[[ RECORDS FOR THE EXERCISE open ]]

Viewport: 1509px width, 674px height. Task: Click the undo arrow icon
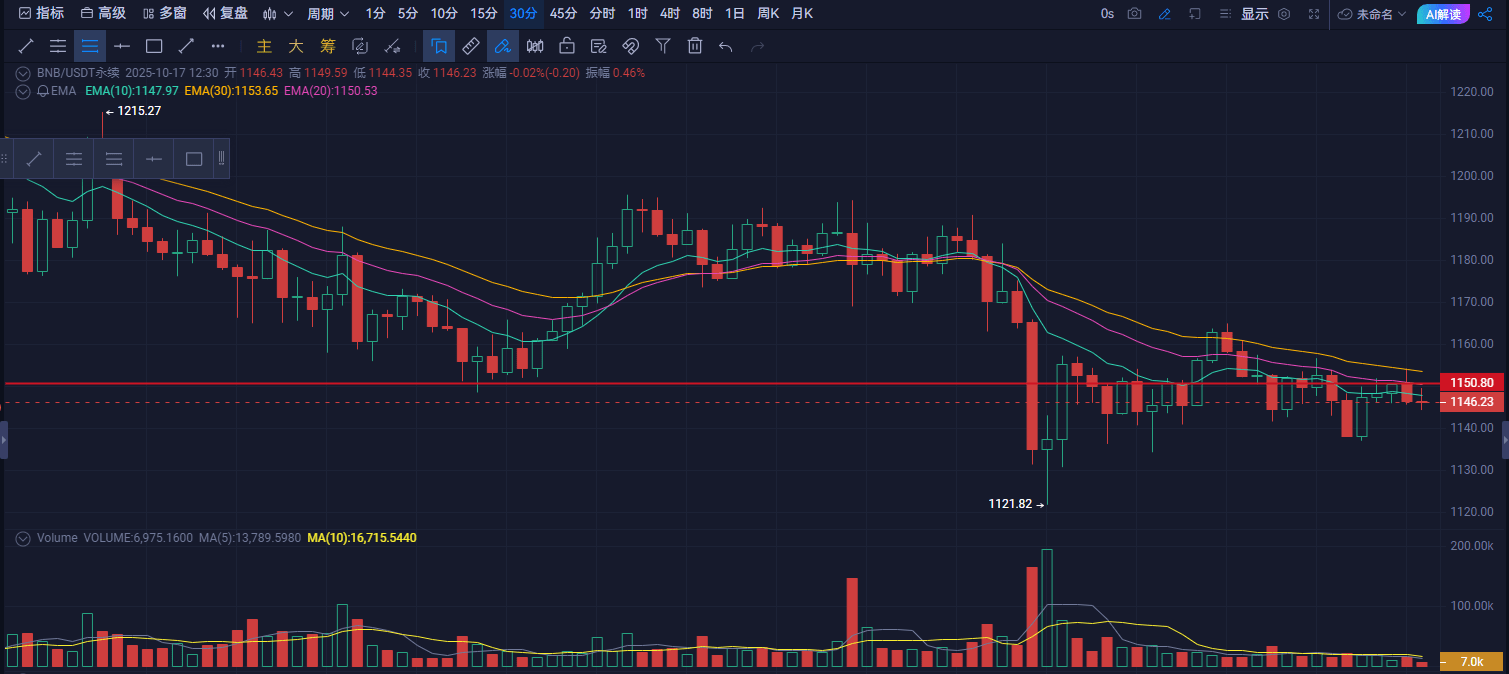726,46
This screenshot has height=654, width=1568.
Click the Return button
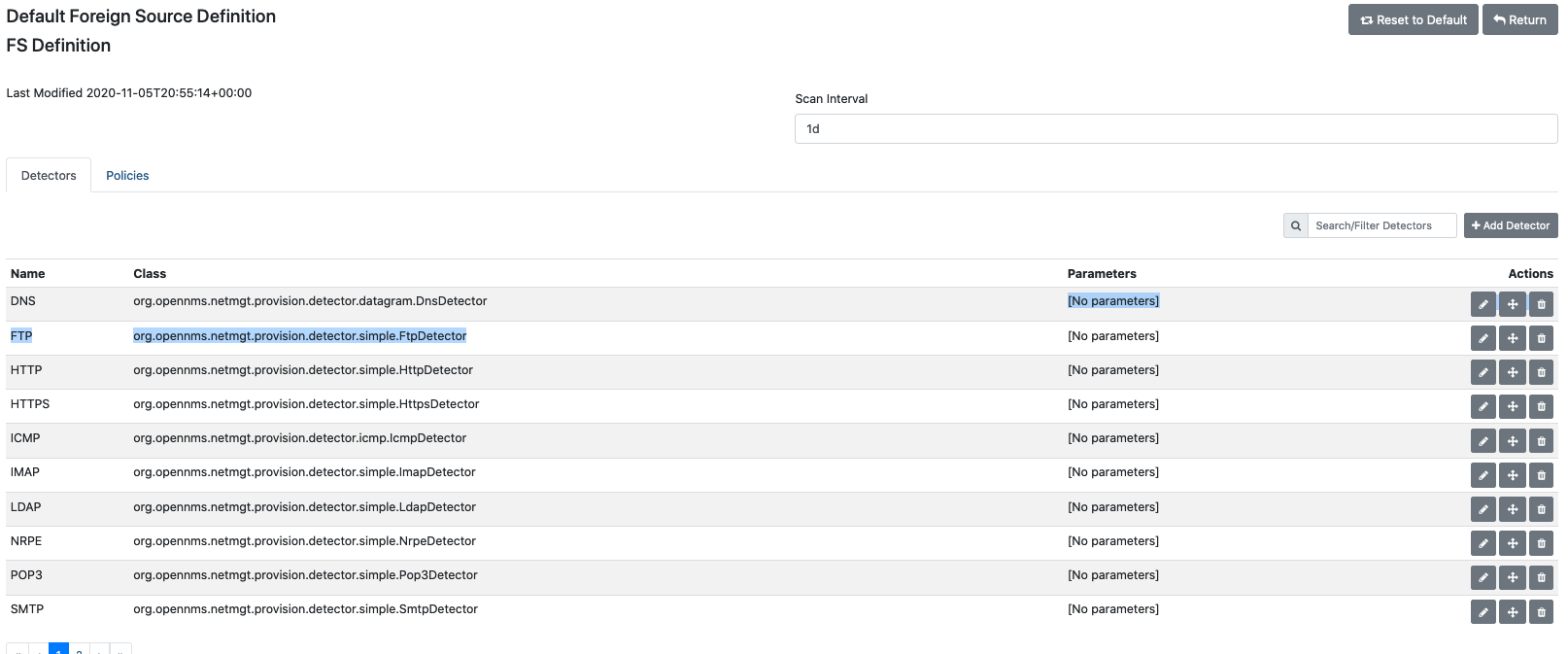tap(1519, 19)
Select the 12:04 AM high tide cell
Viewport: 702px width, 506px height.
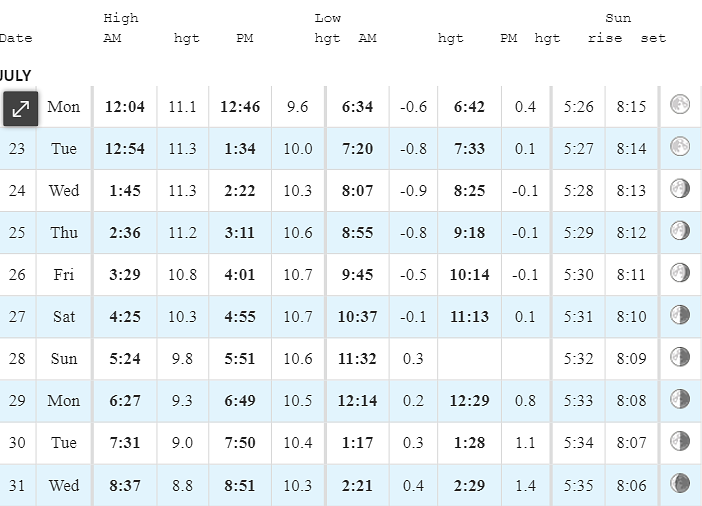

[[ RECORDS FOR THE EXERCISE closed ]]

WHAT YOU SHOULD DO: Return each record as written, minus its images.

SOLUTION BELOW:
Viewport: 1509px width, 674px height. Task: Click the undo arrow icon
726,46
This screenshot has height=654, width=1568.
Click the Return button
tap(1519, 19)
Select the 12:04 AM high tide cell
Viewport: 702px width, 506px height.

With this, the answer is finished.